Dataset entries:
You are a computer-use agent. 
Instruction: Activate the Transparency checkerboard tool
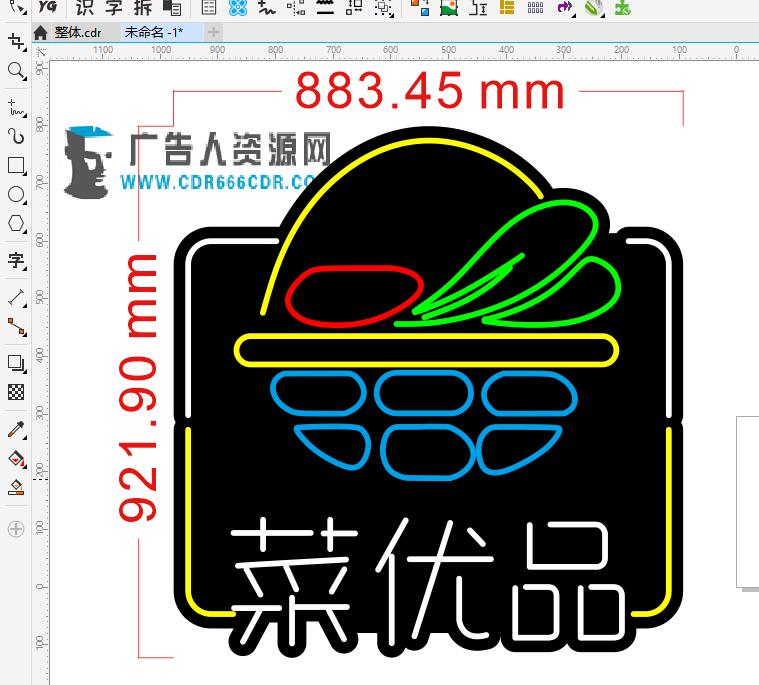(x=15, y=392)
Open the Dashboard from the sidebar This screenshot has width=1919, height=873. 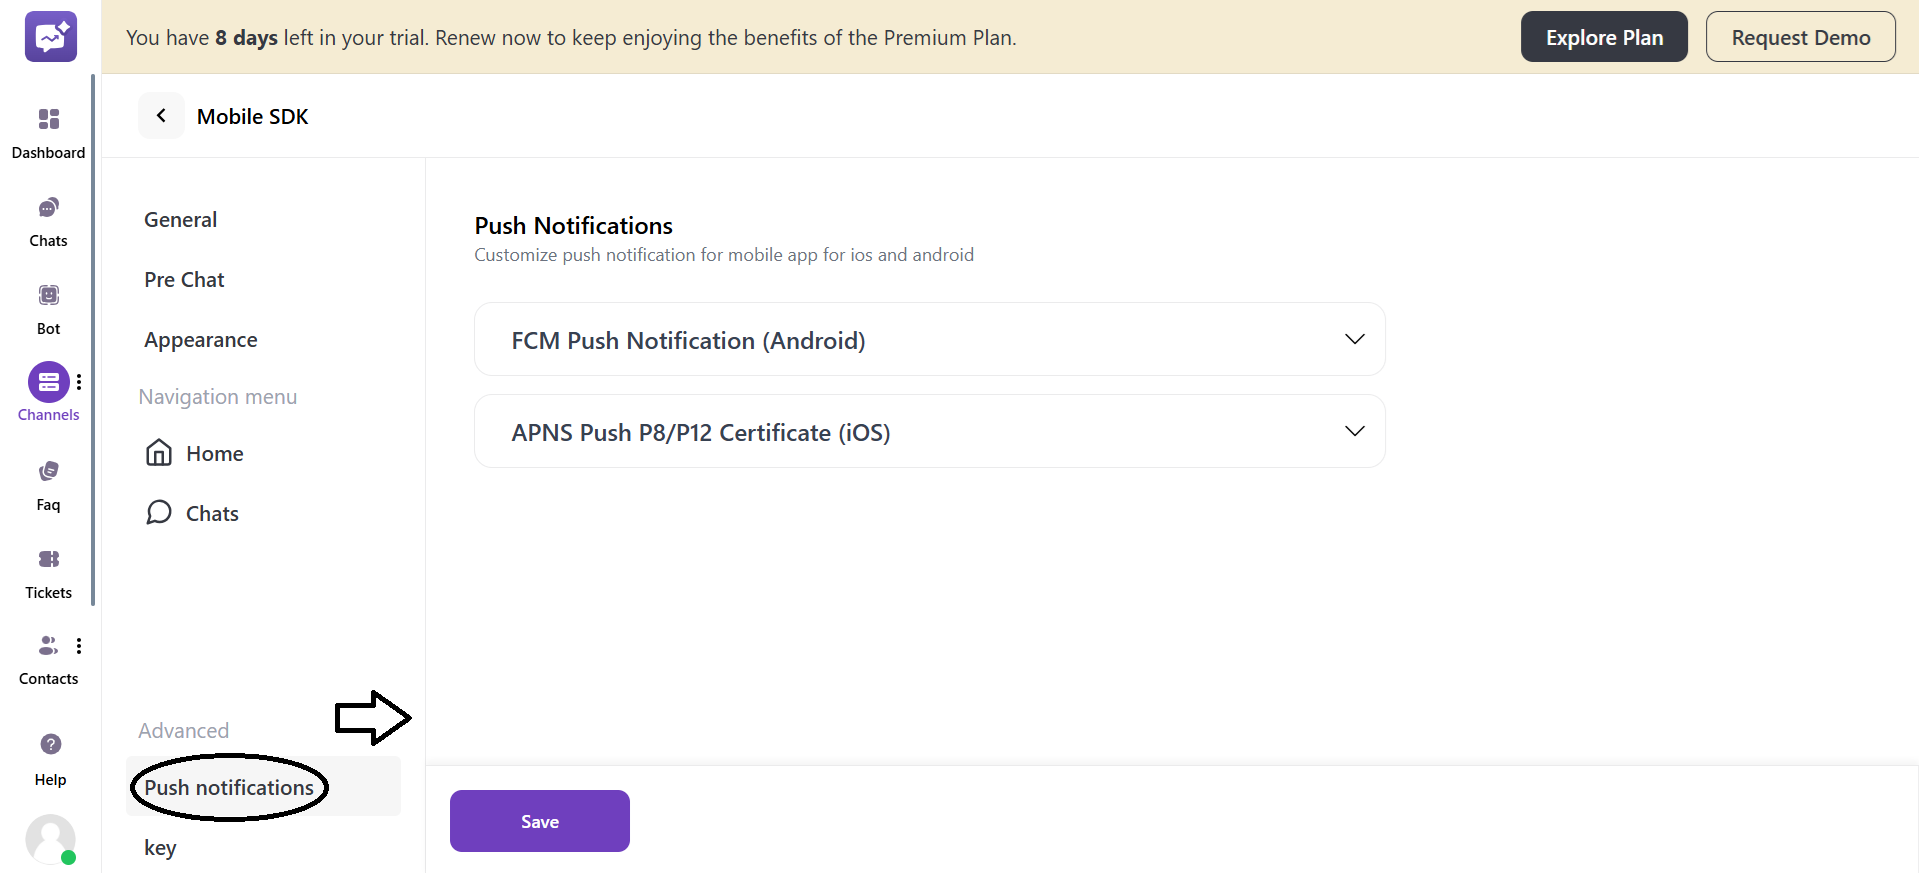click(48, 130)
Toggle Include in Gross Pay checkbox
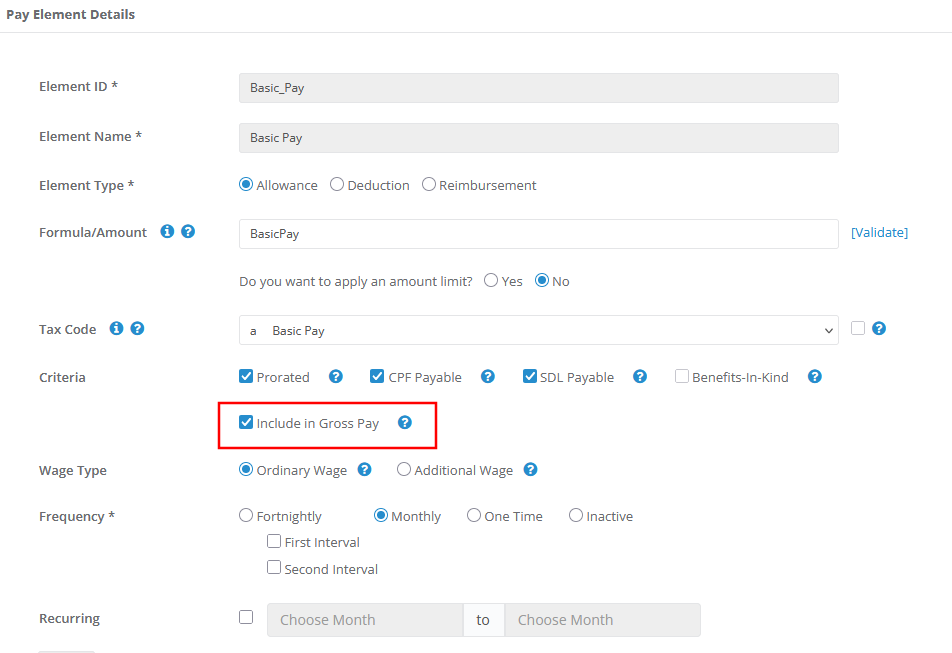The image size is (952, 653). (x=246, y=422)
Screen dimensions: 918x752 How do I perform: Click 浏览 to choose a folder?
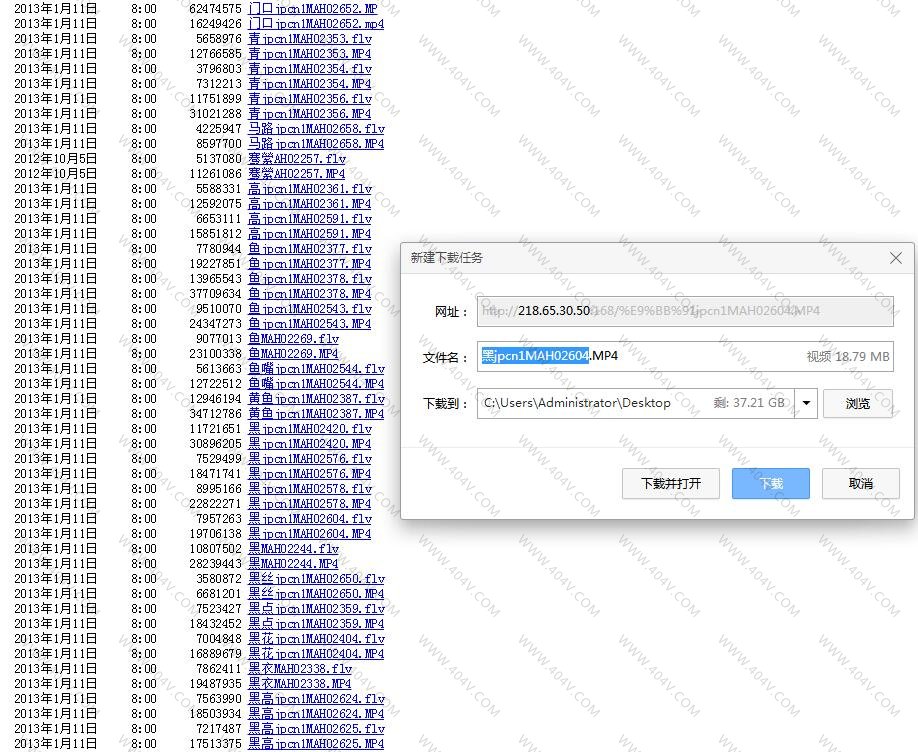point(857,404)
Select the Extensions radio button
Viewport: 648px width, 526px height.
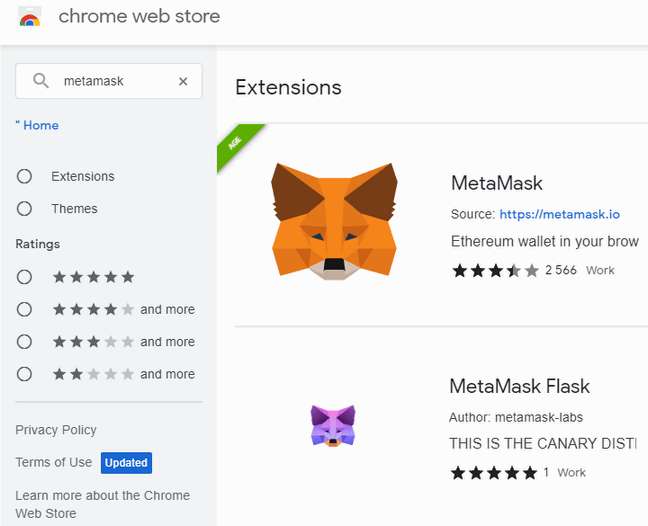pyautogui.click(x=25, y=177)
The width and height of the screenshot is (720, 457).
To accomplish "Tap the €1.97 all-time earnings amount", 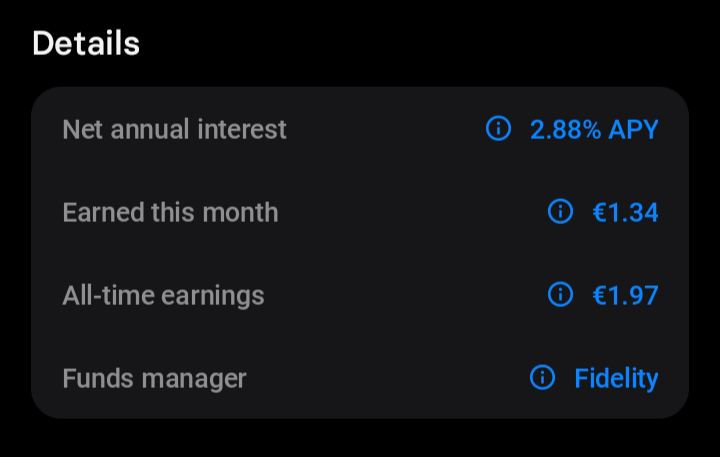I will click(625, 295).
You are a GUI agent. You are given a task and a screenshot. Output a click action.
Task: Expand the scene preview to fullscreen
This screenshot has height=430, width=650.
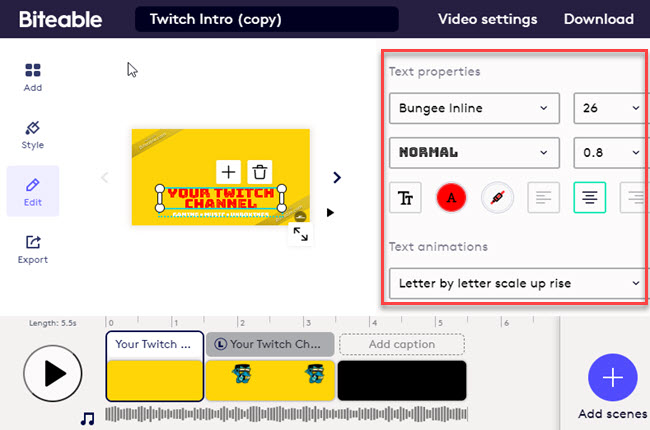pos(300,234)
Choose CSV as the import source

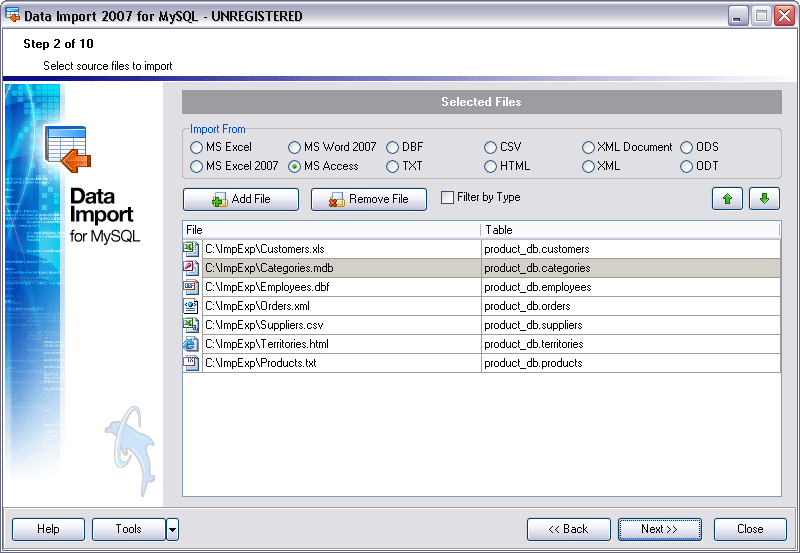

YOUR INSTRUCTIONS: Lines in the records above that carry the word "agent" are to be located and copied.

YOUR RESPONSE:
You are a computer-use agent. 
You are a GUI agent. You are given a task and a screenshot. Output a click action.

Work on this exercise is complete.